## INFORMATION
+-------+

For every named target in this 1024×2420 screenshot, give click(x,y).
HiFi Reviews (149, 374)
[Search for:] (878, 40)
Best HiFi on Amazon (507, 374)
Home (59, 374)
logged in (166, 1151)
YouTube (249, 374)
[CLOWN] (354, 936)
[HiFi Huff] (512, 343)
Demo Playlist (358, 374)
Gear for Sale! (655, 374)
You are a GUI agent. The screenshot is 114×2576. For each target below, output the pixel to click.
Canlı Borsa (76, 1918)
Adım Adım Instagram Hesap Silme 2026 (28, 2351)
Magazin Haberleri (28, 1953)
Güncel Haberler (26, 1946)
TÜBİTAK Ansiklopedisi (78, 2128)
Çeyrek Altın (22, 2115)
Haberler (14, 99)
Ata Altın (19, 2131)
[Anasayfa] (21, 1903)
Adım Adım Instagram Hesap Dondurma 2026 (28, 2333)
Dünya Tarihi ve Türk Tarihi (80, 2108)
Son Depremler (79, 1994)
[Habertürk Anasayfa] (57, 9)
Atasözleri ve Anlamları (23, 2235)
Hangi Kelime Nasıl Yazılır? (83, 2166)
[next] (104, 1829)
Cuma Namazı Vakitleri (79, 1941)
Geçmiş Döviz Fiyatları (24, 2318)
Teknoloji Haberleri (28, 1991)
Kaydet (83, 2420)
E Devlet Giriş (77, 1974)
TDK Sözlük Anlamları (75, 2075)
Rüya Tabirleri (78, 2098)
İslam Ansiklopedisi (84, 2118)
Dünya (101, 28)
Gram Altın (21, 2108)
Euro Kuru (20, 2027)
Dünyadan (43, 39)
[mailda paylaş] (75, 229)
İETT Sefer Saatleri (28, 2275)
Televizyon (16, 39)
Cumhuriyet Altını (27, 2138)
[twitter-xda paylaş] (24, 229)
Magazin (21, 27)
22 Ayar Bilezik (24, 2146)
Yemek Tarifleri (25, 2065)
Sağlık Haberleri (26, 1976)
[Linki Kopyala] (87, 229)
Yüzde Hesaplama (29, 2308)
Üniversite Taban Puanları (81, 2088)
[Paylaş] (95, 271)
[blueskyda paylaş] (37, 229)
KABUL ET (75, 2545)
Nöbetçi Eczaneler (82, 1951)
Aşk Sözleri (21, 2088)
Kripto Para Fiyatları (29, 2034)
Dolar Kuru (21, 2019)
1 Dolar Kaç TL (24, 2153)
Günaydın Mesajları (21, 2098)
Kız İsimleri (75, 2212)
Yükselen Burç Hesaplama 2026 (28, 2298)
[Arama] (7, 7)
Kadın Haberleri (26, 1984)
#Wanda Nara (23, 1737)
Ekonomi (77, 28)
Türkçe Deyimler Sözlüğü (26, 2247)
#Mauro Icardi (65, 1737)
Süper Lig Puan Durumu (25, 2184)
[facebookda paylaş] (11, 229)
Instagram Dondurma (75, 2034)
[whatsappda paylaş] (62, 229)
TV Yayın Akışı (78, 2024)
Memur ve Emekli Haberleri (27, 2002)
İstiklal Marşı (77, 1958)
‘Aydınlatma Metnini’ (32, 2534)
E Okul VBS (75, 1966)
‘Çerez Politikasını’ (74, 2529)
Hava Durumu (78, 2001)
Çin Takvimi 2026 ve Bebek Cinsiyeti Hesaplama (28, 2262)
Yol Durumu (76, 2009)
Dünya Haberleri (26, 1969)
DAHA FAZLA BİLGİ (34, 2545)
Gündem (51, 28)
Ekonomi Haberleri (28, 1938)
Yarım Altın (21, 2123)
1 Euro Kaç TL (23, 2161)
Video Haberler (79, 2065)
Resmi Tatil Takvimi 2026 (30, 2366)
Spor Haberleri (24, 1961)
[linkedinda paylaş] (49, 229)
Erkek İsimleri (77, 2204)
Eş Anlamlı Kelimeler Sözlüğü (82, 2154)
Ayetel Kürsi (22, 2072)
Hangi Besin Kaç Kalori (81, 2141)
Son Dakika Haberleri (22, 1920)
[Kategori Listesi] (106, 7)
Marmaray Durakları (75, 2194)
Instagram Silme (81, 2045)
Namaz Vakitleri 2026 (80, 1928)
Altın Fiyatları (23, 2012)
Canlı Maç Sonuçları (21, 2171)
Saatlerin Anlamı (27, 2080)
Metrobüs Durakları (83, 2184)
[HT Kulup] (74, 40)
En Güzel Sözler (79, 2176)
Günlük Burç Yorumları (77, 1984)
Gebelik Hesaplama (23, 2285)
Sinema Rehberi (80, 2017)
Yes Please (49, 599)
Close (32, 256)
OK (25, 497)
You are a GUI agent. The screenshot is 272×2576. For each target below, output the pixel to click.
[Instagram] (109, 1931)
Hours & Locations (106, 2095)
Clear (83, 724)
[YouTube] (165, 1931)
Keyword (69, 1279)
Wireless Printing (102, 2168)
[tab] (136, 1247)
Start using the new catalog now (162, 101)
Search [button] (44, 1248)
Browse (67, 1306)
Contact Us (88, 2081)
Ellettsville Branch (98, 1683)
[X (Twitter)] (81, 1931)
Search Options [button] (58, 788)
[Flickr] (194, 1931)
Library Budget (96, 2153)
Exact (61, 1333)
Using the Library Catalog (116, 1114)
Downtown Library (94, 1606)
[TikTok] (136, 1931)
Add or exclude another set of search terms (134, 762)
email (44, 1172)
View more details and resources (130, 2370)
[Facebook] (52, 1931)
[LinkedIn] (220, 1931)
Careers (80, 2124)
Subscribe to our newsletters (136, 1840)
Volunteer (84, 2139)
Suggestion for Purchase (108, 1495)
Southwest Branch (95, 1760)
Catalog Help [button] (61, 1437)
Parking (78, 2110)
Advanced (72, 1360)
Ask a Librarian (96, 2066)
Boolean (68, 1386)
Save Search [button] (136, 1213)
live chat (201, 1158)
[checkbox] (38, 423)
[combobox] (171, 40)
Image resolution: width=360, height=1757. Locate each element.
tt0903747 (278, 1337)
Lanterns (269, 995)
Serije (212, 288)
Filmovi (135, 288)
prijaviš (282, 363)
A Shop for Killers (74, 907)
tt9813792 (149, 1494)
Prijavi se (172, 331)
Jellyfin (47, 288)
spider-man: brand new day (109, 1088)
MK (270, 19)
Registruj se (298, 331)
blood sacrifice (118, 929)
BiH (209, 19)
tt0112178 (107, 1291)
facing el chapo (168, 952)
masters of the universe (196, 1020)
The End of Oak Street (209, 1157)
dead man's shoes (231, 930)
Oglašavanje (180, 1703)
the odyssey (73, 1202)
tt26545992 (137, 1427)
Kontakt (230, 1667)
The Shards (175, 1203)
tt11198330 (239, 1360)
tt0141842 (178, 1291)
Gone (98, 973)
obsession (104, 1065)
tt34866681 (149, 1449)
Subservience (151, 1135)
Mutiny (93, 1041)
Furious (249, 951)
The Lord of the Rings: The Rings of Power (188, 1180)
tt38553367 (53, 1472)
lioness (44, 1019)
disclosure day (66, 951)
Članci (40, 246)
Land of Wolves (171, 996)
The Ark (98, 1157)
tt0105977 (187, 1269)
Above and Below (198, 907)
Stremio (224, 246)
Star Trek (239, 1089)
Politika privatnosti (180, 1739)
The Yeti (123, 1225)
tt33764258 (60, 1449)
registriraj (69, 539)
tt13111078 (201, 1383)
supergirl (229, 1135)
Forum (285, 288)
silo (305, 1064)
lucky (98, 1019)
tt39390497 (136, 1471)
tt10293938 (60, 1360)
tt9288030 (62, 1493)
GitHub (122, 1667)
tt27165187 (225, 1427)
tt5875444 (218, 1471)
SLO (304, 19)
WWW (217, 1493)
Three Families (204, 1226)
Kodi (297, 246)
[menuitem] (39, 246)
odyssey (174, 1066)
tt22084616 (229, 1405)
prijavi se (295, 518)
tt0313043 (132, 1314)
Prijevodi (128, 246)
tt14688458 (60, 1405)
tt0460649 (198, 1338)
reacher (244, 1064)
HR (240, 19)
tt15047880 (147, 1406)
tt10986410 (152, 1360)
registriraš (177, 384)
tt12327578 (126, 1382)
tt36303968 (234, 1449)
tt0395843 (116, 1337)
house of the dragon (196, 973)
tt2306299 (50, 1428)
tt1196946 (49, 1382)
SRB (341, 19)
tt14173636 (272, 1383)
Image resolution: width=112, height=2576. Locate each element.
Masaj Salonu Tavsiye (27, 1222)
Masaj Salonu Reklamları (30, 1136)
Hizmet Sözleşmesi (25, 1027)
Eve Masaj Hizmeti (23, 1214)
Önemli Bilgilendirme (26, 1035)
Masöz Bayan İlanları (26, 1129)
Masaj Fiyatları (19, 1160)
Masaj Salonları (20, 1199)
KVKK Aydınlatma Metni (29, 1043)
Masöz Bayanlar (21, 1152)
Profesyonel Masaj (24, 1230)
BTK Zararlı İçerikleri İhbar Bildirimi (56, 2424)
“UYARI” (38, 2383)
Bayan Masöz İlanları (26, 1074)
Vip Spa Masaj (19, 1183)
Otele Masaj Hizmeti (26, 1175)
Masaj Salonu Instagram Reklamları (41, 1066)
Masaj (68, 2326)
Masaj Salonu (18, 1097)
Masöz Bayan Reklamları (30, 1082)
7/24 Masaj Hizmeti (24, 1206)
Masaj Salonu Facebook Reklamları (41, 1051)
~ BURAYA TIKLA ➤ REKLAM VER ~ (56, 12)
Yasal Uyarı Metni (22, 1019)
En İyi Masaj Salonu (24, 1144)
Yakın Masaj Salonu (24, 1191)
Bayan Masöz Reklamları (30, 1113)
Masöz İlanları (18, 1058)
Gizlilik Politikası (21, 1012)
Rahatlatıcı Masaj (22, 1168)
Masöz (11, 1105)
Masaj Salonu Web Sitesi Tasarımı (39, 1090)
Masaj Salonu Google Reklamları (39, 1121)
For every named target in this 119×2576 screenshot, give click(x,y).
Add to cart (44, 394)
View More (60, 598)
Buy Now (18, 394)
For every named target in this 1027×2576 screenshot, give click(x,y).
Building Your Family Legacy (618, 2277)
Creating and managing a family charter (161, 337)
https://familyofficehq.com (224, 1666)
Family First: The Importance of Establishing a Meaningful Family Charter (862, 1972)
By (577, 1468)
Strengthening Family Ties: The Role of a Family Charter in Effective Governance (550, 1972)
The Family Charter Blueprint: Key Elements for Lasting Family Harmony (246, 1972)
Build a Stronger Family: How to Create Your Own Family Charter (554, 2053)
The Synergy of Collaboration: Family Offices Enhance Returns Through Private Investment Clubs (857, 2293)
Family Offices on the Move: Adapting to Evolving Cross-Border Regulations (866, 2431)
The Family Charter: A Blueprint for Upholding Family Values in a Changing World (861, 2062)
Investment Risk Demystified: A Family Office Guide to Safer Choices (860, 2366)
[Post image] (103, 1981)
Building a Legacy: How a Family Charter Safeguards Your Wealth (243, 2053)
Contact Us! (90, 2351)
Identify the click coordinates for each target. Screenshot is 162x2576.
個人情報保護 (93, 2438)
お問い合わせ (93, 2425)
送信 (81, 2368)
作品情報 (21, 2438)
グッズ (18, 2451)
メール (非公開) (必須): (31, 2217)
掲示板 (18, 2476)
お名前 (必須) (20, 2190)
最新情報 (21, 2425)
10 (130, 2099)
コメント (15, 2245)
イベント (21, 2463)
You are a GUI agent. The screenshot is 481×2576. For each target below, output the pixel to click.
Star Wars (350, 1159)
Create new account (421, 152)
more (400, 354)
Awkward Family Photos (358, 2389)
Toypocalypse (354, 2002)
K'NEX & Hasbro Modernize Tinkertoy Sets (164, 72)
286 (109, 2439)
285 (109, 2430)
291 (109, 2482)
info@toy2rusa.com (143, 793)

+-------+

## EXERCISE REQUIREMENTS
Scan the material for "width" and copy the lines that hold it.

## TASK OUTPUT
Image resolution: width=360, height=1757. Locate each element.
Image resolution: width=112, height=2576. Locate each element.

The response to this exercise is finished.